The Bakery Preorder & Waste Radar ($11) handles demand forecasting:
- Preorder log by product and pickup date.
- Walk-in sales log by daypart (morning rush, lunch, afternoon).
- Waste log — what you binned, why, and the dollar impact.
- Smart bake-quantity suggestions based on 4-week rolling average + preorder backlog. (Not predictive AI — just averages that beat operator intuition for a tired baker.)
The 5-year cost comparison
BakeSmart Standard: $89/month × 60 = $5,340. Cybake (more common in UK independents): ~$120/month × 60 = $7,200.
Excel stack: Batch Yield Planner $7 + Preorder Radar $11 = $18 once. Over 5 years: $18.
5-year savings: $5,322. That's roughly the cost of a Hobart Legacy mixer, or three months of a part-time baker's labor, or 6 months of front-of-house rent for a small storefront. Pure margin recovery.
The trade-offs
- No POS integration. BakeSmart connects to a POS for live sales. The workbook needs a weekly export pasted in. Single location: 10-min Monday task. Multi-location: friction.
- No supplier purchase orders. Some bakery systems generate POs automatically from forecasted demand. The workbook flags low ingredients; you call the supplier yourself. (Most independents already do this.)
- No customer-facing online ordering. Use Square or Shopify free tier for the storefront; the workbook tracks the back-of-house math.

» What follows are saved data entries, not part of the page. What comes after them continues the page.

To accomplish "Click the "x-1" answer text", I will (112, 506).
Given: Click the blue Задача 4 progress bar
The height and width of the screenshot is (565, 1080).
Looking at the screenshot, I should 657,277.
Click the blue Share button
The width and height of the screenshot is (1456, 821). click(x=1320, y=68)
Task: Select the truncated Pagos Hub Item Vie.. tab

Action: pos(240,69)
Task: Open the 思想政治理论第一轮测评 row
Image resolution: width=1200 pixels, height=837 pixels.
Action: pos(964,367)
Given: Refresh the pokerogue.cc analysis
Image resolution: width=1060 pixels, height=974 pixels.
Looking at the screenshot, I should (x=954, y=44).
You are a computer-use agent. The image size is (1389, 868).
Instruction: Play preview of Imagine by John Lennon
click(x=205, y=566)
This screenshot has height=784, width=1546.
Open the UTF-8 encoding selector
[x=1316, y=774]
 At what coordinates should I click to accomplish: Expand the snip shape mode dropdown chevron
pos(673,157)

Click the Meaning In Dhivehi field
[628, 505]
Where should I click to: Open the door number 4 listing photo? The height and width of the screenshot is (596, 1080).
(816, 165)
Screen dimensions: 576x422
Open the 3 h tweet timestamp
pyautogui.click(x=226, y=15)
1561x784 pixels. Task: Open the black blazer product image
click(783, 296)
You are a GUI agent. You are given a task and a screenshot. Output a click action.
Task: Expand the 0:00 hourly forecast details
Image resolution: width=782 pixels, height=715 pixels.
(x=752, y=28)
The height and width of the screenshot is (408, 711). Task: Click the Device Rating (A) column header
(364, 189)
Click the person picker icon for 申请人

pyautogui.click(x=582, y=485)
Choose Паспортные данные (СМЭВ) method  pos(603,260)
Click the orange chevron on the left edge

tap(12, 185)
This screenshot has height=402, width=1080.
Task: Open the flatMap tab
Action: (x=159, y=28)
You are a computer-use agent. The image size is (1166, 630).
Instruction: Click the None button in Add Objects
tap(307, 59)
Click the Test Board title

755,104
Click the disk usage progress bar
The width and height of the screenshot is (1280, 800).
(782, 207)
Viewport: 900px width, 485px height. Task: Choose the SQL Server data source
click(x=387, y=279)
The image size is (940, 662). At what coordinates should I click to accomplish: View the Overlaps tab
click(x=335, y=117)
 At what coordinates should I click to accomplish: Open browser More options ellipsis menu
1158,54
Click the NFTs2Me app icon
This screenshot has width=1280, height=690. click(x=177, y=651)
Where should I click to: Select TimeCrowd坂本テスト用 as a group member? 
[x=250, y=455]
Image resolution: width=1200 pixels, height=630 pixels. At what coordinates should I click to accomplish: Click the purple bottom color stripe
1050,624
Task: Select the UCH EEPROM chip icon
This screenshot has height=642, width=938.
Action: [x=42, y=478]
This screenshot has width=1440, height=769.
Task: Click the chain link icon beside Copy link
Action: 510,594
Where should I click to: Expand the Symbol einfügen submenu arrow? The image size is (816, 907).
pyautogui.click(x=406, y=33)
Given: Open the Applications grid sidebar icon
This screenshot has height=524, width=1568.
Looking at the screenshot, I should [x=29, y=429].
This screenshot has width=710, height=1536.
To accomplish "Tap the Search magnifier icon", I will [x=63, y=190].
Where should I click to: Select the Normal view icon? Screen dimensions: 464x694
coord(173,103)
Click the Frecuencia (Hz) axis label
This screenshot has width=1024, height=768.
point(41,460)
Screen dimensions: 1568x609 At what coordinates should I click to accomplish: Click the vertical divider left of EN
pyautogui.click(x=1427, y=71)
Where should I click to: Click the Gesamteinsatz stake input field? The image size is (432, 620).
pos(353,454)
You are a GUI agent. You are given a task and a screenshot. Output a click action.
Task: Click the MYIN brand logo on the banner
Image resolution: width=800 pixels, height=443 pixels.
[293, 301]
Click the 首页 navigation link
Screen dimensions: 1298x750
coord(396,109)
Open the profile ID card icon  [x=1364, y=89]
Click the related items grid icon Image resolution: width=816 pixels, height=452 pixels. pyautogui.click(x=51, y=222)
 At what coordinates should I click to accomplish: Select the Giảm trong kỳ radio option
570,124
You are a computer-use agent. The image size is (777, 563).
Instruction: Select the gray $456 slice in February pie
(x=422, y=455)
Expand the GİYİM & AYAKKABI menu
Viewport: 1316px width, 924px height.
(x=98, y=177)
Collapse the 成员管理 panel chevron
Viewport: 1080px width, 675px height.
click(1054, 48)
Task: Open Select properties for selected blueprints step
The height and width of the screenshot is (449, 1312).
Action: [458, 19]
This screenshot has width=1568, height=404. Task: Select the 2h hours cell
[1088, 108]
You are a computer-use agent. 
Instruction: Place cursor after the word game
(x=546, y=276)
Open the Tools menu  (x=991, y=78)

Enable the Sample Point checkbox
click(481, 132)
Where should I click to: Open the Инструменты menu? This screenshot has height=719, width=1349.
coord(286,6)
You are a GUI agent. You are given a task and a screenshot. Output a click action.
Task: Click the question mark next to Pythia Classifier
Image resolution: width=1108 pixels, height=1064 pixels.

For a 1-location independent bakery doing $300K–$1M annual revenue, the Excel stack is honest. For a wholesale-heavy operation with 5+ accounts and tight delivery routing, the dedicated software earns its bill.
The minimum viable test
Don't switch yet. Pick your 5 highest-volume products. Set up the Batch Yield Planner with just those 5 recipes. Track for two weeks. If the per-unit cost numbers match your gut sense (or correct your gut in a useful direction), expand to the full menu. If the dashboard reveals a product that's been quietly money-losing — that one insight alone pays for the workbook in week 1.